I think I’m leaning slightly towards storing native UUIDs for the sorting 
property, but it is very fractional.

-ash

> On 12 Jun 2025, at 13:54, Vincent Beck <vincb...@apache.org> wrote:
> 
>> The tl;dr of it is Strip prefix all of their IDs with the type, so that they 
>> are easy to know about what type they are just by looking at the ID without 
>> needing a DB query:
> 
> I agree, this is a very nice idea. We start having many different 
> entities/resources using UUID as PK, having this prefix would help us to 
> identity which resource we are talking about.
> 
> On 2025/06/12 09:33:17 Jarek Potiuk wrote:
>>> Are per team, what really is the benefit of this approach? If I’m
>> understanding this idea right then each team would have different workers,
>> different schedulers, different API servers? So the only thing that is
>> actually shared is the DB? Is anything else shared?
>> 
>> Actually the scheduler and API server are supposed to be shared - the idea
>> is that only components that can potentially execute code coming from DAGs
>> of the team are supposed to be "per-team". See the images in
>> https://cwiki.apache.org/confluence/display/AIRFLOW/AIP-67+Multi-team+deployment+of+Airflow+components,
>> They need to be slightly updated with after-airflow-3 changes, but the
>> "gray box" - which is shared, in "Proposed target architecture with
>> multi-team setup" encompasses both Task SDK and Webserver (which currently
>> is api_server).
>> 
>>> The tl;dr of it is Strip prefix all of their IDs with the type, so that
>> they are easy to know about what type they are just by looking at the ID
>> without needing a DB query:
>> 
>> Nice idea. I think we should follow it.
>> 
>> J.
>> 
>> On Thu, Jun 12, 2025 at 11:20 AM Ash Berlin-Taylor <a...@apache.org> wrote:
>> 
>>> Slightly off topic/slightly related, but I came across this recently
>>> https://dev.to/stripe/designing-apis-for-humans-object-ids-3o5a
>>> 
>>> The tl;dr of it is Strip prefix all of their IDs with the type, so that
>>> they are easy to know about what type they are just by looking at the ID
>>> without needing a DB query:
>>> 
>>>> The above snippet is trying to retrieve a PaymentIntent from a connected
>>> account, however without even looking at the code you can immediately spot
>>> the error: a Customer ID (cus_) is being used instead of an Account ID
>>> (acct_). Without prefixes this would be much harder to debug; if Stripe
>>> used UUIDs instead then we’d have to look up the ID (probably in the Stripe
>>> Dashboard) to find out what kind of object it is and if it’s even valid.
>>> 
>>> What do we think about using something similar?
>>> 
>>>> On 10 Jun 2025, at 14:44, Vincent Beck <vincb...@apache.org> wrote:
>>>> 
>>>> Oh I think you meant as an alternative solution.
>>>> 
>>>> I still do not like this solution because I feel like on the long run it
>>> will bite us. Yes on the short term we would avoid massive migration on
>>> most of the tables and we would not need to update a lot of requests but on
>>> the long run this will cause issues like:
>>>> - Performances. To get the list of DAGs from teamX, you would need to do
>>> something like `WHERE dag_id like "teamX__%s"`
>>>> - Edge cases. Old DAGs with "__" in their name would cause issues. e.g.

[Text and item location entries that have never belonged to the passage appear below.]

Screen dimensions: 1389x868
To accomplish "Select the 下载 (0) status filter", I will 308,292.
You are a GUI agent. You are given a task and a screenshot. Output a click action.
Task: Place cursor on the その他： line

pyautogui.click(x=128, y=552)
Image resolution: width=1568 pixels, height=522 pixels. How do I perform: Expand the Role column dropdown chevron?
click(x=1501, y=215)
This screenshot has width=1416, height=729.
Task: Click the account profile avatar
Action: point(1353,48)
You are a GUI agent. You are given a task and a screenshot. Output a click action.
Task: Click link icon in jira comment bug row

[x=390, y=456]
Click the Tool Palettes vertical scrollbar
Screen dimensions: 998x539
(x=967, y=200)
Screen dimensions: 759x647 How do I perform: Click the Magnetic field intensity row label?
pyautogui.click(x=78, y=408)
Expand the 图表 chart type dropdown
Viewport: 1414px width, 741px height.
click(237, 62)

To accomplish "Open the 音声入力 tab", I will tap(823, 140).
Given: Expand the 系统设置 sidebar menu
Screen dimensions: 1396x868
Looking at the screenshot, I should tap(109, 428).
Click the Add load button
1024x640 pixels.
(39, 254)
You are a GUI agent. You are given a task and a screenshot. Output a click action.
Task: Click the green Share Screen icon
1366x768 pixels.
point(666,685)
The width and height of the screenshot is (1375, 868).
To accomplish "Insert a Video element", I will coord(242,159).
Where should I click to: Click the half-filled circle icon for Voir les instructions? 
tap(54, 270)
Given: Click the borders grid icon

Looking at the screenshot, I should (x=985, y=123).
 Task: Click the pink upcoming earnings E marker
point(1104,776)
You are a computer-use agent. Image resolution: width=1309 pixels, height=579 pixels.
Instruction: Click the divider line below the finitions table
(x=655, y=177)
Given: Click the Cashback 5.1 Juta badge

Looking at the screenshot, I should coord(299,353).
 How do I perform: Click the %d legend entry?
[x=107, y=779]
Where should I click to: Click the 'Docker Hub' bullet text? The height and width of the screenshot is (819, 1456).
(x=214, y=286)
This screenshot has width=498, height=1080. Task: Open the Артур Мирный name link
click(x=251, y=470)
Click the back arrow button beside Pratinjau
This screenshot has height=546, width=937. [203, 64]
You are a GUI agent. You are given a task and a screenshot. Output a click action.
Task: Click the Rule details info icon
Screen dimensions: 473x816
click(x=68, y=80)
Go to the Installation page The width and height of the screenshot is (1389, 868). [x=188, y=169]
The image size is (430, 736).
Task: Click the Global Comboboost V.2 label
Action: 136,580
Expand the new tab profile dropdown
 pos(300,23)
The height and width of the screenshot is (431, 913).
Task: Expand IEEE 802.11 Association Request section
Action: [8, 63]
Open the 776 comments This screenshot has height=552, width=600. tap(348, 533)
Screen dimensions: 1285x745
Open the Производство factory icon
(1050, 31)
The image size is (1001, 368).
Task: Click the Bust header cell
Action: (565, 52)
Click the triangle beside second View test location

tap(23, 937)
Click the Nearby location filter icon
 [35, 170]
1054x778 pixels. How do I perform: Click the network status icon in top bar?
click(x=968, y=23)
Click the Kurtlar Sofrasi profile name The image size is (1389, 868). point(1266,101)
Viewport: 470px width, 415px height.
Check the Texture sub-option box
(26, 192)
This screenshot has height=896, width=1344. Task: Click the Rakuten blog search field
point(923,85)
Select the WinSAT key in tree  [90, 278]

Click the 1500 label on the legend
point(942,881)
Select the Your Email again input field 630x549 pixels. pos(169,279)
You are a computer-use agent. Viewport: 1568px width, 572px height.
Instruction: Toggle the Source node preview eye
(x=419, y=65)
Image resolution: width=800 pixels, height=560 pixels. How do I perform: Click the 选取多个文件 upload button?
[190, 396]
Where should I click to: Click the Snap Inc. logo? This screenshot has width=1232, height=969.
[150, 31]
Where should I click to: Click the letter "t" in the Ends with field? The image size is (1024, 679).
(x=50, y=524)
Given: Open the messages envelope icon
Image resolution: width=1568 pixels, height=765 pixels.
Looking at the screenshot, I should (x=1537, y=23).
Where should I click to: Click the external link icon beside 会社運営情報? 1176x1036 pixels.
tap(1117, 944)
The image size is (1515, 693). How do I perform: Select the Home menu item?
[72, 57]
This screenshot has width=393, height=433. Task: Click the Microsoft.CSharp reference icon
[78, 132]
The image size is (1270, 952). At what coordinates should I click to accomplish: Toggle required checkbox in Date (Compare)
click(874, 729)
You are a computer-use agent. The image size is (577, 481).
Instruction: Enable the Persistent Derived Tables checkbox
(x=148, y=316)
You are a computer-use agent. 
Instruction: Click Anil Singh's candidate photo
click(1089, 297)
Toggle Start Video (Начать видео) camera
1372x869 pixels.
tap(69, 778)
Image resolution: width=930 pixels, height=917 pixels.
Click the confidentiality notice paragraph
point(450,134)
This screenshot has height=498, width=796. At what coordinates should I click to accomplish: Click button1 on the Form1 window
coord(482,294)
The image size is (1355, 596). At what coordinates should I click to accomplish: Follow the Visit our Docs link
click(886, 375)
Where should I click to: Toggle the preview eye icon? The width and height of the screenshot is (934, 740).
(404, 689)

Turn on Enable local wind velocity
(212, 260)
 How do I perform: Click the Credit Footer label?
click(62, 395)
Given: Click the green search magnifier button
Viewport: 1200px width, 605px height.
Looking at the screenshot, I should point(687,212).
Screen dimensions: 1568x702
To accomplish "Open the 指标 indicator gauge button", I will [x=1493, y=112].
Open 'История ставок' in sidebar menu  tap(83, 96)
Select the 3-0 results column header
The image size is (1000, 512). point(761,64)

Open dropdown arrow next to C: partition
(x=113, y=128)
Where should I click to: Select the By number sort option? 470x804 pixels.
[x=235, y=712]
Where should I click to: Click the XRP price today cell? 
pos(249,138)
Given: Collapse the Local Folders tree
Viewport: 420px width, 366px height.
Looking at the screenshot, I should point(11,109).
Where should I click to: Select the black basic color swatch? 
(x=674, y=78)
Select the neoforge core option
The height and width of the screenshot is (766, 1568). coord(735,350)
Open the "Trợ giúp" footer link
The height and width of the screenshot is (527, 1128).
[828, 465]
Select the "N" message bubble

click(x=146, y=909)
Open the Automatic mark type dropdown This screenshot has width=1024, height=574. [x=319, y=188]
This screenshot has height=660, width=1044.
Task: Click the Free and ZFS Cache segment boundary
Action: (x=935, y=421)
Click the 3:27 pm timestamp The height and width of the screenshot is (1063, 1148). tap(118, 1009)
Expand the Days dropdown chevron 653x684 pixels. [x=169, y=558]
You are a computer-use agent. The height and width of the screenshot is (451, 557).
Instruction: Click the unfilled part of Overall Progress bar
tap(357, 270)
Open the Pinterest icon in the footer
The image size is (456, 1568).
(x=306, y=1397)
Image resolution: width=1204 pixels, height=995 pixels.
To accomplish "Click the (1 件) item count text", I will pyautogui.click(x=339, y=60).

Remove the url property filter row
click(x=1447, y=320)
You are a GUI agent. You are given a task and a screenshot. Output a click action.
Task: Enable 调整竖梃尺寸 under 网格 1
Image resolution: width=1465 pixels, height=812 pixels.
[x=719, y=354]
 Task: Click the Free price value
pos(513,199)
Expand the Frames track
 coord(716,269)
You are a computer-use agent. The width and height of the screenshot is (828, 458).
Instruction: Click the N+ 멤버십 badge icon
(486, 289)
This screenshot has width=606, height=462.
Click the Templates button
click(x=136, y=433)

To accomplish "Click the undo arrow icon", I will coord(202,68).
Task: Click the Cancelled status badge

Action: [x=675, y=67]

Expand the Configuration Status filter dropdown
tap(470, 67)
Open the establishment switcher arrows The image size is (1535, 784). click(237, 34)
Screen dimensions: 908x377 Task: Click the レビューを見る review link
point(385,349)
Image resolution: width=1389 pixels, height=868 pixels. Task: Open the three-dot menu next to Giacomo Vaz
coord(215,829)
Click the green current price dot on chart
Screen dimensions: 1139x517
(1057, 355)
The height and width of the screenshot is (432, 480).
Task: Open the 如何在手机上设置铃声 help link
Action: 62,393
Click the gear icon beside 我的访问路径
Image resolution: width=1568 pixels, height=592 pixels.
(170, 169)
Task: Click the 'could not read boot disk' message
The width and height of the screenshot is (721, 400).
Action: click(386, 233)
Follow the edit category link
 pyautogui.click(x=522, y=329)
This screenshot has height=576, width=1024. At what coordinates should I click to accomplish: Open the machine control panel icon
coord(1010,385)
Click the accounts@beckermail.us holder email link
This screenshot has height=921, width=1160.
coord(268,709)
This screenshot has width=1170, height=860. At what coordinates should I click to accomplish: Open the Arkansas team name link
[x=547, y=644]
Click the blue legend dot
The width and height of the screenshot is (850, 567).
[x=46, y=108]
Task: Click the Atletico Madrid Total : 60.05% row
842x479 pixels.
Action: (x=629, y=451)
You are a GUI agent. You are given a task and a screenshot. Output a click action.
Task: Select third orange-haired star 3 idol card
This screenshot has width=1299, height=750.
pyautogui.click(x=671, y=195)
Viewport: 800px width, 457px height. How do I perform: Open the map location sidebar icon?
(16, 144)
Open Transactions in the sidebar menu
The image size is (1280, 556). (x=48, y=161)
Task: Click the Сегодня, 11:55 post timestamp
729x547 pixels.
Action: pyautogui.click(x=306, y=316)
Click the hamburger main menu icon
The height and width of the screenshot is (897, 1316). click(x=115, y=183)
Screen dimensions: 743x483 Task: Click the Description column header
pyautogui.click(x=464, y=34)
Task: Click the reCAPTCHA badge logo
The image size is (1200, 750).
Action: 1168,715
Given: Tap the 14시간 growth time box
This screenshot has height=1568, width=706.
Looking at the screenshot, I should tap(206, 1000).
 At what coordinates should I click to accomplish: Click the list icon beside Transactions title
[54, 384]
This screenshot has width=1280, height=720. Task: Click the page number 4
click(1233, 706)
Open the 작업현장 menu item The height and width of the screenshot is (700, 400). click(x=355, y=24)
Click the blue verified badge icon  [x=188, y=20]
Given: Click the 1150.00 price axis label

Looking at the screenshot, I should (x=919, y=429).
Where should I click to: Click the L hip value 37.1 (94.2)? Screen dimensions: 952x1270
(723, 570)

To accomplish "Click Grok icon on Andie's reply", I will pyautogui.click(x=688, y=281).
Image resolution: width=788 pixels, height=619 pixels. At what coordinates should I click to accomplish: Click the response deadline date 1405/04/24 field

>>> "my__dag" would be interpreted as DAG "dag" within team "my". This is just
>>> an example but I can feel we would need to handle many different other edge
>>> cases
>>>> - Just a natural feeling with no real datapoint that this is something
>>> that will cause us headaches later and ends up more complicated and less
>>> maintainable than updating the DB schema.
>>>> 
>>>> But this is only my personal opinion, maybe others think otherwise :)
>>>> 
>>>> Vincent
>>>> 
>>>> 
>>>> On 2025/06/10 13:32:49 Vincent Beck wrote:
>>>>> For backward compatibility purposes I also think the default team is a
>>> good idea. On the API side, if a team is not provided, then the default
>>> team is assigned.
>>>>> 
>>>>>> For newer versions, we should probably start adding `team_id__dag_id`
>>> in
>>>>>> the dag_id column.
>>>>>> Fallback to "default" if not specified.
>>>>>> 
>>>>>> For API:
>>>>>> 
>>>>>> Internally resolve dag_id = team_id + "__" + original_dag_id.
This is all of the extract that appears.